Oggi condannerei a morte tutto il mio sentire; ucciderei tutte le sensazioni negative che mi attanagliano. Ma ora come ora non resterebbe più che sentire!La risposta a cui arrivo è: “meglio avere il tempo di trovare, che il tempo di non provare”
Un pensiero ha sempre l’ardire di liberarsi dal giogo di una certezza.
Non credo ai “mi manchi”. Ne ho sentiti troppi e tutti con lo stesso risultato; Parole e solo parole.
Mi sento stranamente anormale certe volte, mi sento spina, mi sento rosa, mi sento albero, mi sento foglia, mi sento giorno, mi sento notte, mi sento sempre fra il cielo e il mare, fra la palude e le stelle, mi sento in balia delle onde in attesa che tutto passi e all’orizzonte spunti l’arcobaleno.
E, un giorno ti svegli, sei libera leggera di volare, ma non voli, pesante fardello è la vita, ti dici!

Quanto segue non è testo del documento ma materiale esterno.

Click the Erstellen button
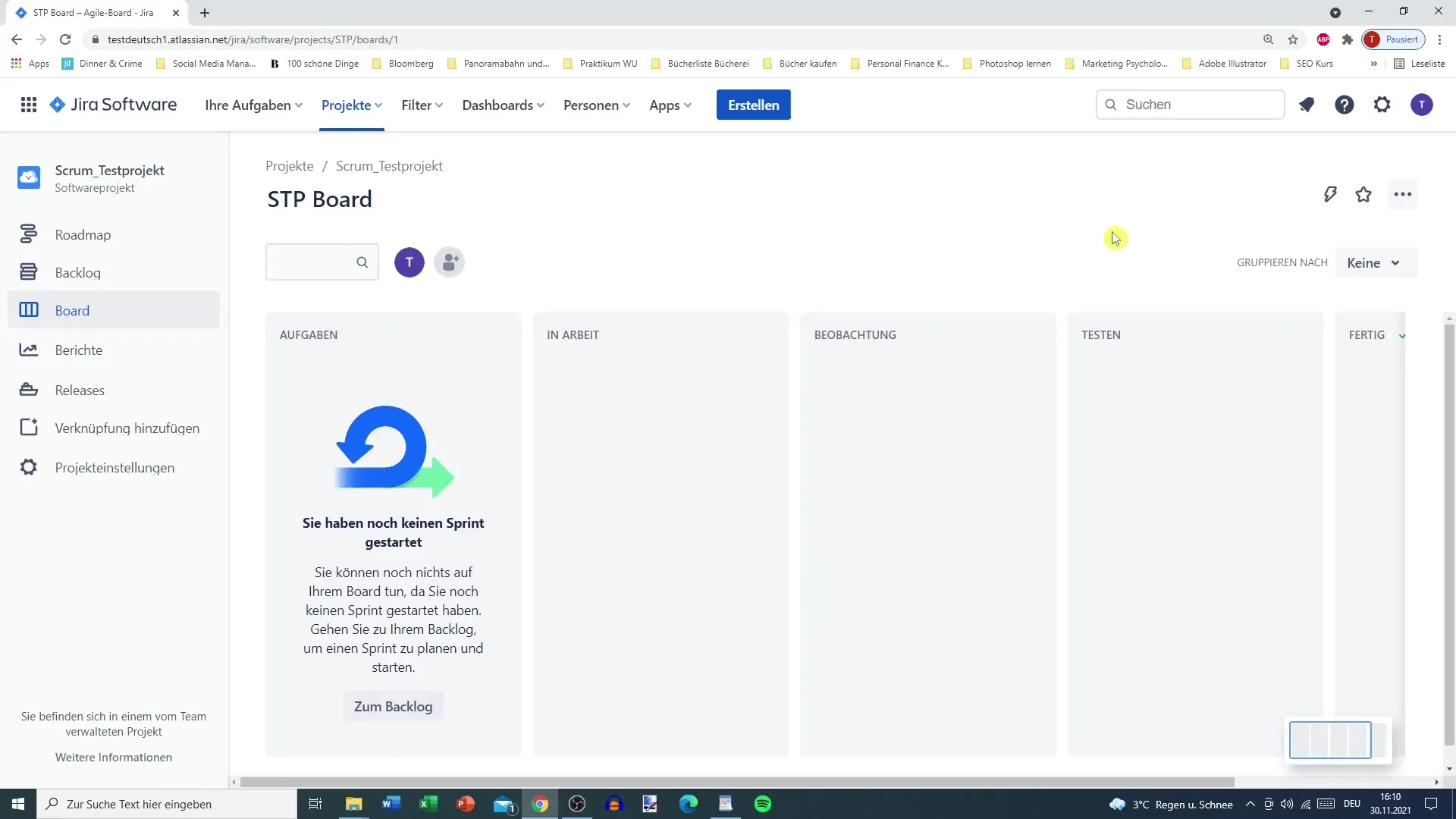This screenshot has width=1456, height=819. click(x=753, y=104)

Ti soffermi nel tuo pensiero guardi l’orizzonte davanti a te, posi quel fardello cosi pesante, in fondo non cambia nulla se lo abbandoni un attimo, fatto! Chiudo gli occhi e, riprendo a volare.
Siamo il tutto e il niente, siamo quello che diciamo e facciamo, ma sopratutto siamo quello che pensiamo.